Whitney Houston’s death in 2012 affected Warwick deeply. “Not that we saw each other [much in the years before her death]. She was living in Atlanta, and I was in either Los Angeles or New Jersey. It wasn’t that she could leave her home and come to my house like she would in the earlier days. But, the cellphone calls, we had an awful lot of,” says Warwick. “I always said that Whitney was my daughter I never had. She was my baby, and not only her. I had another baby who is also my cousin, Felicia. And, the two of them were like two peas in a pod. They were always together. And whenever I took one, I took the other. There’s never any separations with any of my cousins. My babies, they were on the road with me when I could bring them out with me and they weren’t in school.”

These days, Warwick has courted a new generation in the most unexpected place: Twitter. With a style that bucks the cynical trappings of the platform, she boasts more than 500,000 followers and has become such a sensation that “Jack Dorsey said to me, ‘You have no idea how refreshing it is now for me to even look at tweets and see how positive the babies have become,’ ” Warwick says. “And, it’s so true. Now, all of a sudden, they’re smiling, and I think they’re very cautious about what they say. Because I will let them know, ‘Hey, chill out. That’s not what we’re on this thing for. We got some nice things to say to each other. And if you want to ask a question, then do that. Just do it with a little bit of diplomacy here.’ “

Twitter has become just another way for Warwick to use her influence to spread her message of kindness. She is consumed by the latest Britney Spears conservatorship news.

“I feel so bad for that baby — to be treated the way she had to be treated just did not make sense,” says Warwick. “You cannot take control of somebody’s life in that manner. I got to know her through my son, [record producer] Damon [Elliott]. Damon produced a few tracks for her. I did a CD of duets with my female peers, and I requested Britney to do it. She was going to do it with me, and then she got cold feet. She backed out of it, which is OK.”

Another key part of her legacy is her activism on behalf of the LGBTQ community. In 1985, she recorded the single “That’s What Friends Are For” with Gladys Knight, Elton John and Stevie Wonder. It has raised millions for the American Foundation for AIDS Research and will do so in perpetuity. It also became an anthem for those hoping to combat the stigma of AIDS at the time and replace it with kindness and empathy. “That’s what her spirit and her energy is all about, bringing people together as one,” says Wooley. “She was doing it way back in the ’60s. And she’s [now] the Twitter queen. She has been relevant through each decade. She never became an oldie-but-goodie act.”

More recently, she performed a benefit co-chaired by Barack Obama for the Center on Halsted, a lesbian, gay, bisexual and transgender community center in Chicago.
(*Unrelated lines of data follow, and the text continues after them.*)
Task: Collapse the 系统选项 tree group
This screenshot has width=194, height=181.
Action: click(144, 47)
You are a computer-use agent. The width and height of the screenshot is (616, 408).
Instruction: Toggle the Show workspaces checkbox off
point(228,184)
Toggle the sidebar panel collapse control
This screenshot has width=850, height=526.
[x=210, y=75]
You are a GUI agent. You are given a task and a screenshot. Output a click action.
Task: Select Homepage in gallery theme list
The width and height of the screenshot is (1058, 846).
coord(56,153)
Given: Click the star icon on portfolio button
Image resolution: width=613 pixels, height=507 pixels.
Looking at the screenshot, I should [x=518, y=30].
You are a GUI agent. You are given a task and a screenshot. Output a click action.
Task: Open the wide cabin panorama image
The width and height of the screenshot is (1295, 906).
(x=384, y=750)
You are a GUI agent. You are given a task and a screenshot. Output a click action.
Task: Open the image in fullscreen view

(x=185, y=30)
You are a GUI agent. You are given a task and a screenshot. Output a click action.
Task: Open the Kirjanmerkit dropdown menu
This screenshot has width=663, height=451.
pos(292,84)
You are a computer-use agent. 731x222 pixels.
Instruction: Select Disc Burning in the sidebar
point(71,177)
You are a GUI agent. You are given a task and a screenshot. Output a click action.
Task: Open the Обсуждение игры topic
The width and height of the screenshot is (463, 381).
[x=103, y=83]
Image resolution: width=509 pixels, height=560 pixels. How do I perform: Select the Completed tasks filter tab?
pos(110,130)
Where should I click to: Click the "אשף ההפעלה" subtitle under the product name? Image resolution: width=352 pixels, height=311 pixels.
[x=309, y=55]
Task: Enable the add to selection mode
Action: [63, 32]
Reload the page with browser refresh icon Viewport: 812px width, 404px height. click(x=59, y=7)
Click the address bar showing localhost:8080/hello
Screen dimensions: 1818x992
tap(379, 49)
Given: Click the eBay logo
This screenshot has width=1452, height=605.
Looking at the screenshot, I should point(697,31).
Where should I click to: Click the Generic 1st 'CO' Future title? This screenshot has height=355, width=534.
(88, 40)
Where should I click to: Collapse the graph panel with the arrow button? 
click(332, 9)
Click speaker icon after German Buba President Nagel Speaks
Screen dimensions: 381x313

She also drew praise for taking on DaBaby on Twitter over his disparaging comments about gay men and HIV during a performance at a Miami festival in July. “He didn’t have to do that,” she says. “It just doesn’t make sense to be ugly because that’s the only word I can come up with right now: Why be ugly when beauty is available?”

For now, the woman who was twice married to (and twice divorced from) American actor and jazz musician William Elliott, with whom she had Damon and brother David Elliott, is content to ride into the next decade solo.

Says Warwick: “I’ve been on my own much too long, and to share my space now, I don’t think I’m really able to do that. I do have companionship, of course. But aside from that, it’s like, ‘Here we are right now, and thank you very much. Good night.’ That’s enough for me, really.”

This story first appeared in The Hollywood Reporter’s Sept. 10 daily issue at the Toronto International Film Festival.